Quarrel in Arles
‘Quarrel in Arles’ is a homage to the turn of the century Dutch Artist Vincent Van Gogh. Written by E. Thomalen, it was a no holds barred account of the fate full year 1888 of the artist’s life told from the horse’s mouth so to speak as it was a reading from letter of correspondence between Vincent, his brother Theo, Johanna Bonger (who was to marry Theo) and Paul Gauguin.
These letters are a point of reference of the past, and act like documents that unveil the history of some very important times for the art world. In good humour Vincent would write to his brother about his excitement always starting with ‘My dear Theo…’ and always ending expressing a hand shake of affection.
They were very close as brothers and friends and remained as pillars of support for each other. When we study Vincent in the modern world his letters are never far from exploration. The reading by Timothy Portnay, playing Vincent, Gauguin and Theo and Yumiko Gardener playing Johanna was coupled by only one picture on the screen that was a Van Gogh painting of a sunflower, perhaps chosen because it is one of the most relatable to date.
Separated into parts the year unfolded with event after event for the Van Gogh team. All of whom supported him as an artist unequivocally through turmoil not the least the fact that his paintings just wouldn’t sell. Listening to these letters show casing his thoughts we could step back and follow with no little joy’s and woe’s that were to reflect the artists moods and discrepancies.
He was in great excitement about his idea for an art colony in Arles; where he had moved after finding his legendarily famous yellow house, so called because its walls were painted yellow. In his faithful heart he wanted and indeed revered the idea that a fellow painter Paul Gauguin would head it.

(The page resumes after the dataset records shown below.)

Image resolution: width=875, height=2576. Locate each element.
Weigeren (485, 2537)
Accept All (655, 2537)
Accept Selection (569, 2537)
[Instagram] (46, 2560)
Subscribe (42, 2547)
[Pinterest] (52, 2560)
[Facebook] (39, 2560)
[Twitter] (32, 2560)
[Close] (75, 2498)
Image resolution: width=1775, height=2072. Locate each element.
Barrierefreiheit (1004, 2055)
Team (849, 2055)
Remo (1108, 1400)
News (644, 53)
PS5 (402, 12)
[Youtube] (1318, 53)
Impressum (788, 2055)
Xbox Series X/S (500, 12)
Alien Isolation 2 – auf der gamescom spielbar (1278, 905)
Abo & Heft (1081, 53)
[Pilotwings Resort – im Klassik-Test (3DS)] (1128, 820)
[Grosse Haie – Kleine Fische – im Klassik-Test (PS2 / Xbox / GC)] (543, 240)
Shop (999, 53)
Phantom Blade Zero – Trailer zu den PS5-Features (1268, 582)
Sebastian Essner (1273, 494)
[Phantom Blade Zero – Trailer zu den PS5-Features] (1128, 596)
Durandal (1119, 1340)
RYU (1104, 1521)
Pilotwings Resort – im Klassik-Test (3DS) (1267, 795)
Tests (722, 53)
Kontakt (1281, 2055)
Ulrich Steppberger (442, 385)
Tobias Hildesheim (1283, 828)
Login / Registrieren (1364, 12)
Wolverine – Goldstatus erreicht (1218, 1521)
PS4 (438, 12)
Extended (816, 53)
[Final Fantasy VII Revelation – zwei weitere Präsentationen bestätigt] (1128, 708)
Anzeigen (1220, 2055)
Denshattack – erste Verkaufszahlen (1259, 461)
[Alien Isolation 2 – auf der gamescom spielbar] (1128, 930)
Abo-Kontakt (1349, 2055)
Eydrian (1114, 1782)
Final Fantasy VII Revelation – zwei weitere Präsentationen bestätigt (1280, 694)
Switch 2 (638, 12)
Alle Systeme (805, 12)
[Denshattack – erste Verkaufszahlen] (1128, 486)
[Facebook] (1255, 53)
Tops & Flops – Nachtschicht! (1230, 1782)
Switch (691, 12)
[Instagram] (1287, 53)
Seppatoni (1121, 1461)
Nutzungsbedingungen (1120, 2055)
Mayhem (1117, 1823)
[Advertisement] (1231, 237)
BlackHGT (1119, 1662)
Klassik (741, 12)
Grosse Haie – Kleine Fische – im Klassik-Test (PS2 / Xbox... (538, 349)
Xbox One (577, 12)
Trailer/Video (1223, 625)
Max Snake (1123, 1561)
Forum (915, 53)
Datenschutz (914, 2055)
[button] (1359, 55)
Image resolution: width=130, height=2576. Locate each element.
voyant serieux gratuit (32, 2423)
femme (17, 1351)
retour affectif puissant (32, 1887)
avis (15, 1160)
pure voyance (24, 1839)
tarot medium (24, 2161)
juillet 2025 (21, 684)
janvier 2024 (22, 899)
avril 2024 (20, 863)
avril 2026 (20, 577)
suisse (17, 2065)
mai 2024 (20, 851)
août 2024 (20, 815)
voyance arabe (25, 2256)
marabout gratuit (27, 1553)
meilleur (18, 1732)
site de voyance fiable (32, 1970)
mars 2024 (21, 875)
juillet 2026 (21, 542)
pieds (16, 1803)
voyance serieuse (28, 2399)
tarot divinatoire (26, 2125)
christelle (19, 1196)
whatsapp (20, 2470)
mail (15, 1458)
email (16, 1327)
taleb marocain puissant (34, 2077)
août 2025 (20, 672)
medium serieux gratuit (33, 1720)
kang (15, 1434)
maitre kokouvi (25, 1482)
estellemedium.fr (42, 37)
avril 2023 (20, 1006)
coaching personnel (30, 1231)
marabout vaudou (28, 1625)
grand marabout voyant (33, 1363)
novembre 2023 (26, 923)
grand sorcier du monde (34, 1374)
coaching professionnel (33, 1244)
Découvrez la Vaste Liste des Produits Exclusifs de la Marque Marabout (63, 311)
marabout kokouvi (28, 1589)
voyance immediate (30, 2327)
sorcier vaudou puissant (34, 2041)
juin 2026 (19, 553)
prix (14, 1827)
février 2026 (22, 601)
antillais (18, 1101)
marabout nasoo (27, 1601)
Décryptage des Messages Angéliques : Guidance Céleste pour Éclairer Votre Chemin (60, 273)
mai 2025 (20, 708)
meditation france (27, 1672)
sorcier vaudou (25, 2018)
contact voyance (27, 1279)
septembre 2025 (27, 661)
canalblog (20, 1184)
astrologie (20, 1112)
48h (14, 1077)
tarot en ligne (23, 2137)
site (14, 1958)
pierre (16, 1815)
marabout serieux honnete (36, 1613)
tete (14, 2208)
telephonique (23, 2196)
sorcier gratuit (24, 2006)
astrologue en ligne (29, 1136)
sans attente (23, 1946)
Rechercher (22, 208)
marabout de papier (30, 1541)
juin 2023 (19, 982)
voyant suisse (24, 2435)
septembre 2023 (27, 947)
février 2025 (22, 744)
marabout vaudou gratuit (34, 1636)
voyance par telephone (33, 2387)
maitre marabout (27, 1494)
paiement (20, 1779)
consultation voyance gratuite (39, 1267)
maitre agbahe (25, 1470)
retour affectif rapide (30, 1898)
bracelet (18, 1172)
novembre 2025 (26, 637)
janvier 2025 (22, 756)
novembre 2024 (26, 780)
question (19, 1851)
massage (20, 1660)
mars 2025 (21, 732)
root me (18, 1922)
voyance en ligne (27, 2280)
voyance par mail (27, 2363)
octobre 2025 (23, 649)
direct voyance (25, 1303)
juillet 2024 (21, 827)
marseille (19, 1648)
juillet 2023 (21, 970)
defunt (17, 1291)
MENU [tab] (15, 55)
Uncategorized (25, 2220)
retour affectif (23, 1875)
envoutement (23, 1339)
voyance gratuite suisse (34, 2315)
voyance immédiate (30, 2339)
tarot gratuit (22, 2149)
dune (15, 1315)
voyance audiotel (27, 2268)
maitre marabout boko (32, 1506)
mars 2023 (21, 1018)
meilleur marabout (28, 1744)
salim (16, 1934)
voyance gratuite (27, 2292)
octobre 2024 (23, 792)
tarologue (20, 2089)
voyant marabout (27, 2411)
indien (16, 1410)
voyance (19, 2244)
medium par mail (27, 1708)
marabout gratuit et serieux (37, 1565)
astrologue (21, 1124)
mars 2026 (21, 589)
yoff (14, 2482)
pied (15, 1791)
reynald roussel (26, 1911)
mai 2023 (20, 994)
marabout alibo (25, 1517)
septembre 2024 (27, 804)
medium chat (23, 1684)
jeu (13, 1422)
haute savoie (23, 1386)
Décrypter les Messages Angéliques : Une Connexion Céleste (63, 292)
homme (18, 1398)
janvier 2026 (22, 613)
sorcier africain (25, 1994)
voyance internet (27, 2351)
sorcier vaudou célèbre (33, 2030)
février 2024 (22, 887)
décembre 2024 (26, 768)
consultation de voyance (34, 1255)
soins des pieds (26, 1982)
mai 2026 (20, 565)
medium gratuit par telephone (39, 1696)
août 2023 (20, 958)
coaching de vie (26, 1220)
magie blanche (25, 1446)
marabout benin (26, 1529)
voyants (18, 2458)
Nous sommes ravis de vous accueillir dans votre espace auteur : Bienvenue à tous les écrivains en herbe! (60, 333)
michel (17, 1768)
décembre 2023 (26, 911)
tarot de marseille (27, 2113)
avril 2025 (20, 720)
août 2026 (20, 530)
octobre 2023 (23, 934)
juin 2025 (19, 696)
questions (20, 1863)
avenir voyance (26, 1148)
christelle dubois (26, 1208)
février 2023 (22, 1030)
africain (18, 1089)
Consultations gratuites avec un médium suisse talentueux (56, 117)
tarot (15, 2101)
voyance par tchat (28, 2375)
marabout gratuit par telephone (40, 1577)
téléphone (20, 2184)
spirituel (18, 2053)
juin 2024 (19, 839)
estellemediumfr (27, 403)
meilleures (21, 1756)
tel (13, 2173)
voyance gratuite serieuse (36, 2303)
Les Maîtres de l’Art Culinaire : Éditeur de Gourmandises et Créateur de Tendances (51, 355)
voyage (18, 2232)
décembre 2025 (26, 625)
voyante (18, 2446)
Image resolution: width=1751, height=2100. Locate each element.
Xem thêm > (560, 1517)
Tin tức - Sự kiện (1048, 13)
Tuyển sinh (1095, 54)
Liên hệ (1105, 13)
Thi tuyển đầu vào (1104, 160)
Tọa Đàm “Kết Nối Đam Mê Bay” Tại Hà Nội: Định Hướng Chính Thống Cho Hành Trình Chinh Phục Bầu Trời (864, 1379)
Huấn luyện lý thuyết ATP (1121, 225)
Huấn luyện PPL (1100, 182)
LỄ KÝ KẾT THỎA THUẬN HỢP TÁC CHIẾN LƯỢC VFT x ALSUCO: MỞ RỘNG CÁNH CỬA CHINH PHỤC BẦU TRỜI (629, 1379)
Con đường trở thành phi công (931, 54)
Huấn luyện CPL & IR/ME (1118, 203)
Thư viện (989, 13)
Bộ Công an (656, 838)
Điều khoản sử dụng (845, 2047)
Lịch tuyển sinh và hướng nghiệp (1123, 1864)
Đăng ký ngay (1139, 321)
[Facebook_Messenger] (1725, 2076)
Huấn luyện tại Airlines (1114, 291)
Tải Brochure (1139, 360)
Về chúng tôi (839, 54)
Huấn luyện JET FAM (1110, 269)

The story went from France to Holland and vice versa as each told their stories via all these letters. Theo was also an art dealer and Vincent wanted him to paint as well, but the focus was on Vincent’s work. They described his paintings and theories with such an abundant joy that was as essential as breath.
And who now has not heard of this artist and therefore heard about his very fragile condition as a human being. And yes a vein darkness began to immerge. From the letter we realise that for him it was no joke. As we followed each story we could understand that not selling for him was a sadness that gripped him as vividly as cold air and hung around for just as long.
But his letters to his brother were filled with the excitement he felt and sure enough Gauguin decided to move to Arles to live with him at the Yellow house. The two tried to create a collaboration that would bring them together as great friends and towering Artists but things proved difficult and they found that in art and life they disagreed fiercely.
But Vincent’s problems were to worsen his paranoia grew too great to control and though Gauguin had great affection for the man he saw suffering he felt unsafe and even in fear for his life. At this point tears were gathering in my eyes I asked myself how can something so gracious be born of such suffering.
The Vincent we know of cut off part of his own ear, in the interests of sacrifice (putting it in a box to be kept), he recovered after time at an asylum but the storm that engulfed his life ended in terrible tragedy. And as this sadness extended its arm into me with force of nature his work only became more beautiful. Had he sold in his lifetime things may well have been different but I’m afraid it could not have assuaged his deteriorating life spiral. His gentility of work was some of the most harmoniously ever created at least that’s how I like to remember looking back at his life.